OBJECTIVE
In the data below, rewrite the stretch from the line containing "You are a computer-use agent." through the line containing "coord(783,100)", replacing "column header" with "table heading" and leaving everything else as it is. Give only those lines, and omit the pictures.

RECORDS SHOWN
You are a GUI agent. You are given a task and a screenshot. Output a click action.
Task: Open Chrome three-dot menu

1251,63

...

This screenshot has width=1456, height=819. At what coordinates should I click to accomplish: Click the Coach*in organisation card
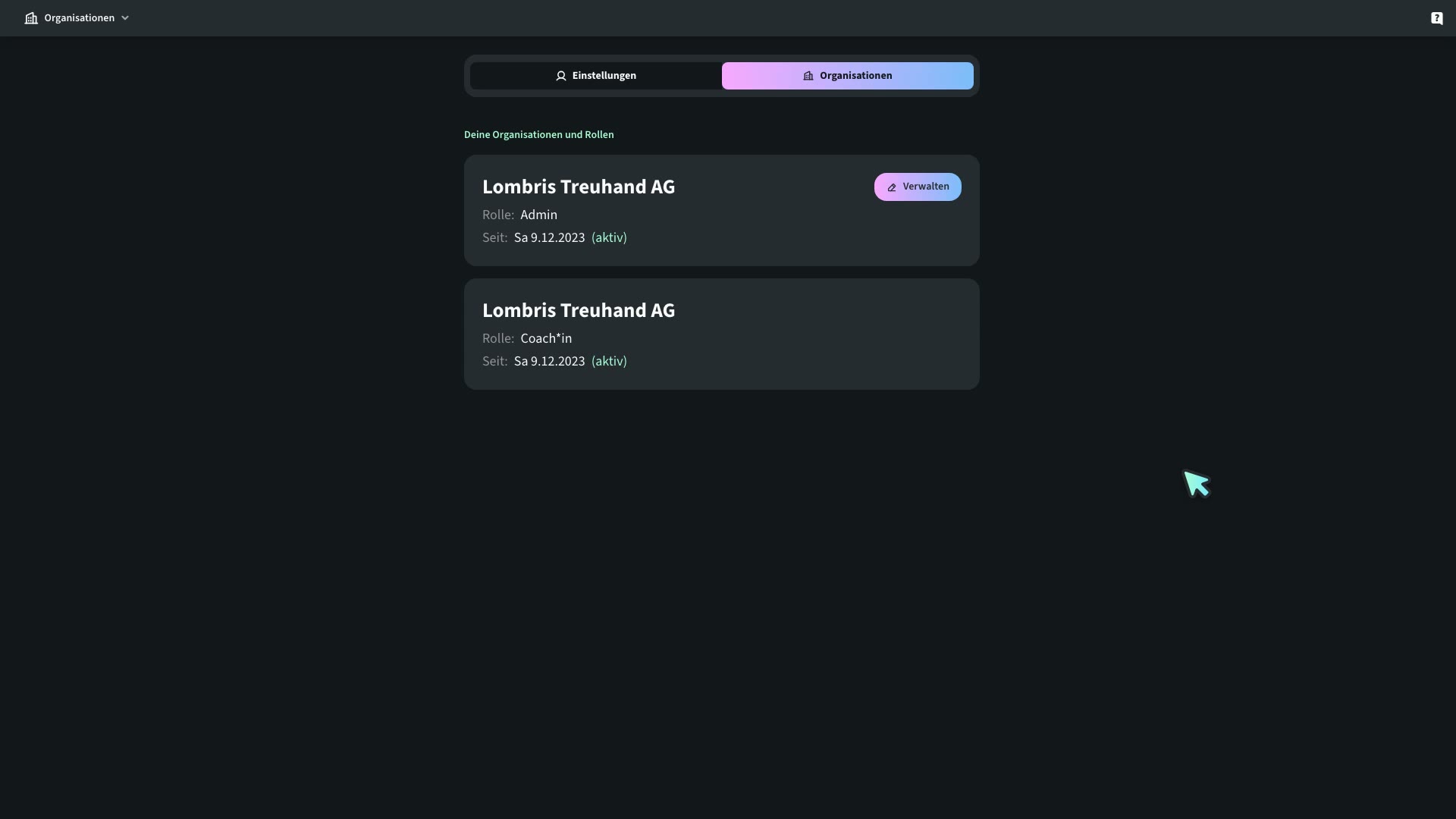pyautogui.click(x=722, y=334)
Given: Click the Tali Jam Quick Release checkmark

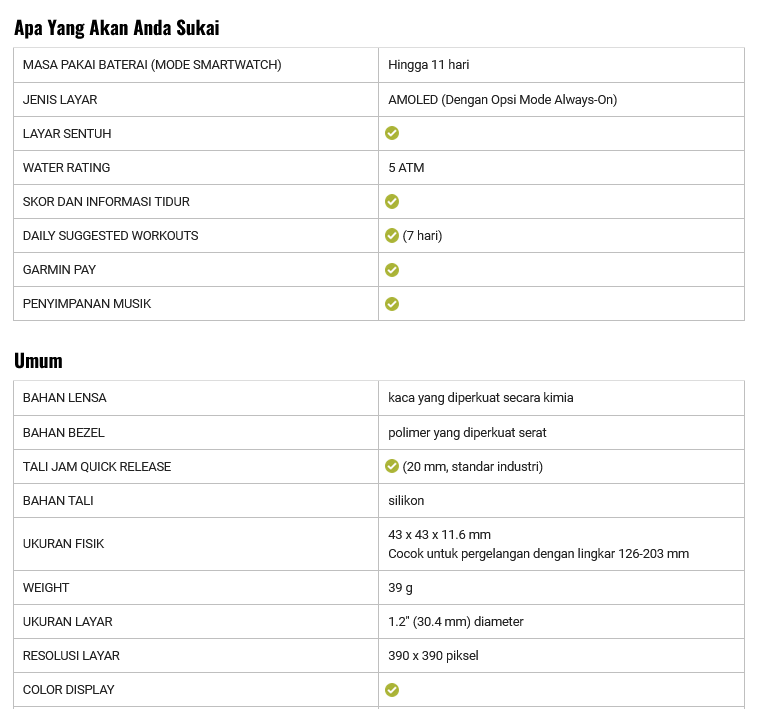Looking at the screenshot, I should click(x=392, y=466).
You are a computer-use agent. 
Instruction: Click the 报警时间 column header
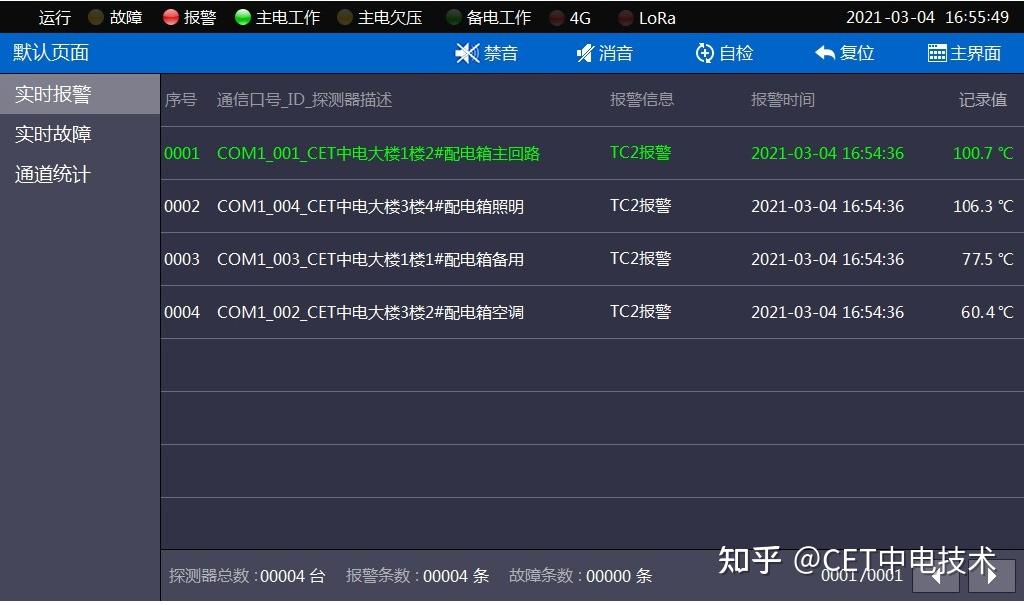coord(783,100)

PROBLEM SOLUTION
You are a computer-use agent. 
Instruction: Click the 报警时间 table heading
coord(783,100)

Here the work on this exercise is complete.